_Extracted information:_
/---

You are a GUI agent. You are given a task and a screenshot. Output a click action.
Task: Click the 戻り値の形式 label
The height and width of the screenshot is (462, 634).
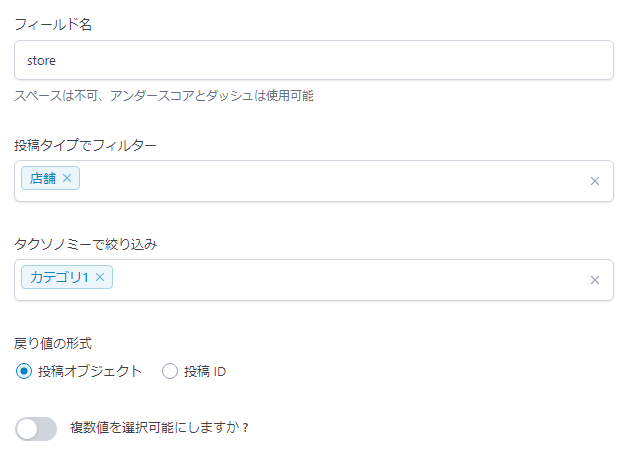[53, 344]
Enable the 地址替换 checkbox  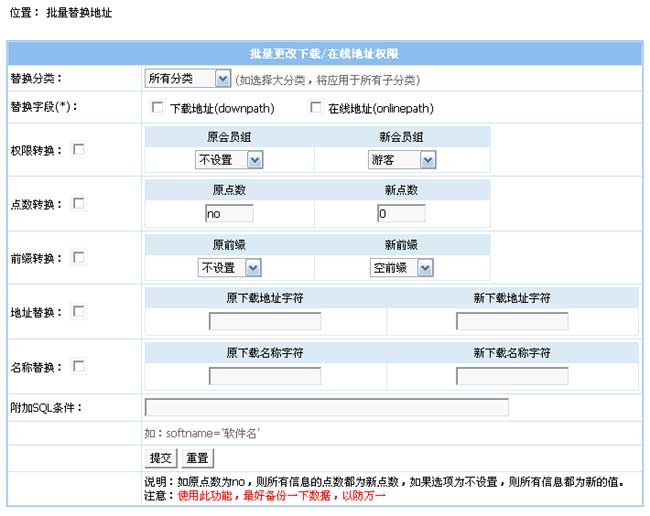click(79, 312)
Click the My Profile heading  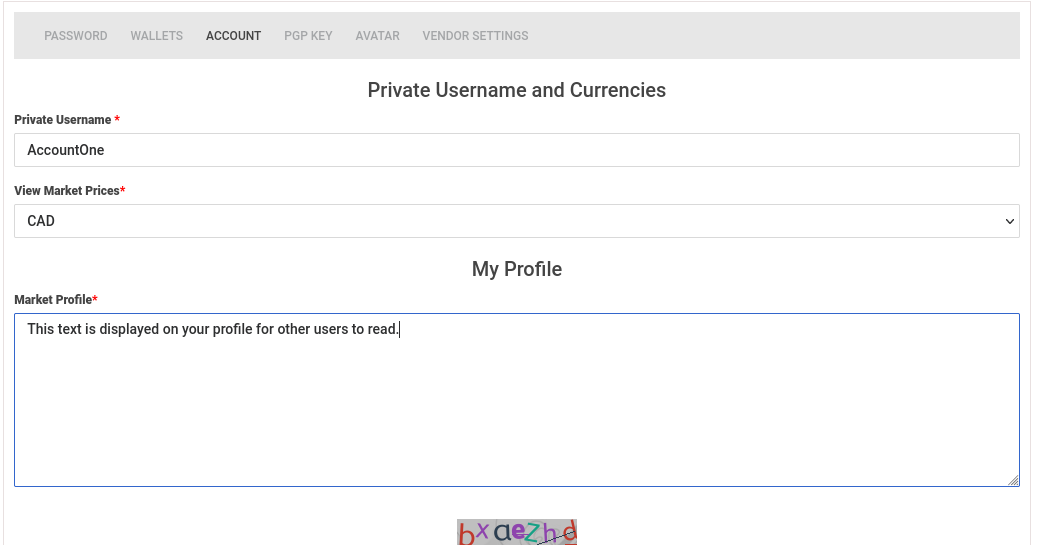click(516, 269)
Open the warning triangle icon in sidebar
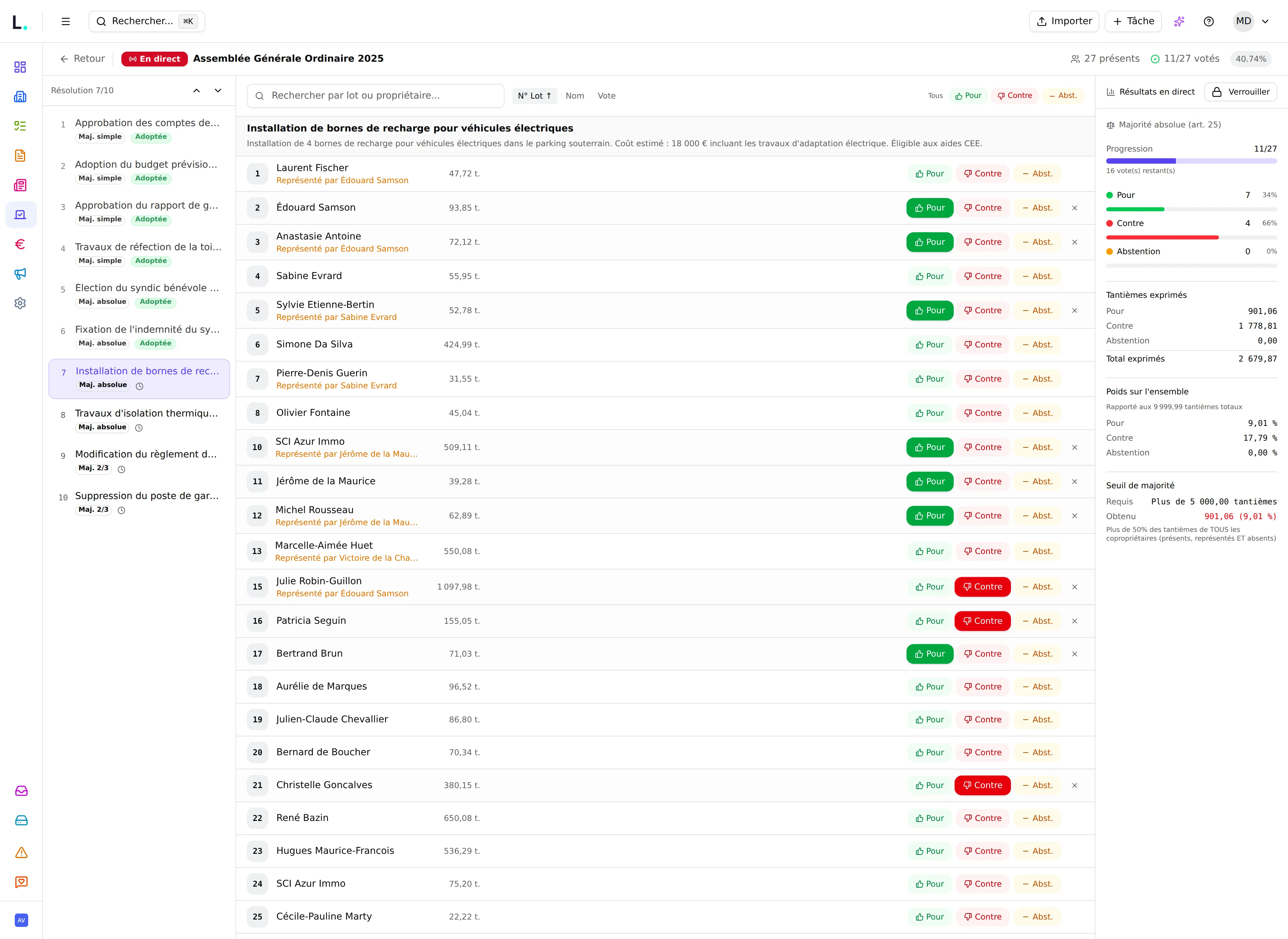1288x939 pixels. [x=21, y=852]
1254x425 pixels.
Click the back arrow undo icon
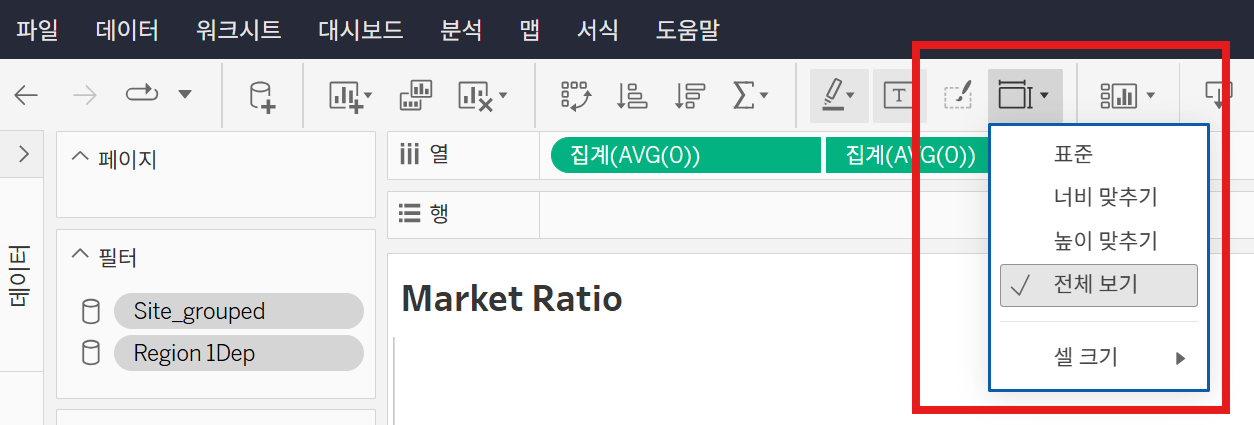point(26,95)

\---
/---

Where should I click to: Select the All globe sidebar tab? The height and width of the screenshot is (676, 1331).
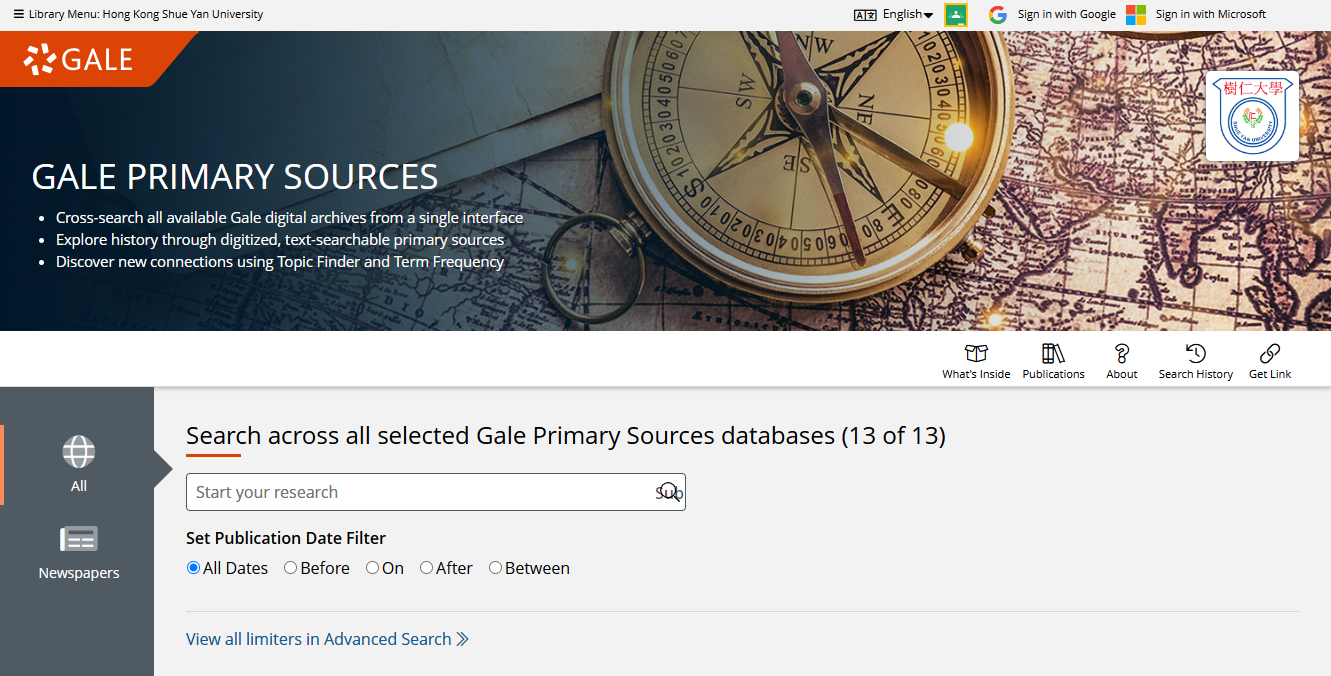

\---

_Task description:_ Edit the lines starting at the one containing "Open the warning triangle icon in sidebar" and ending at the one containing "point(26,95)": replace "icon" with "symbol" and leave everything else unchanged. Give only those lines, without the pictures.

_Answer below:_
Open the warning triangle symbol in sidebar
1288x939 pixels. [x=21, y=852]
1254x425 pixels.
Click the back arrow undo symbol
point(26,95)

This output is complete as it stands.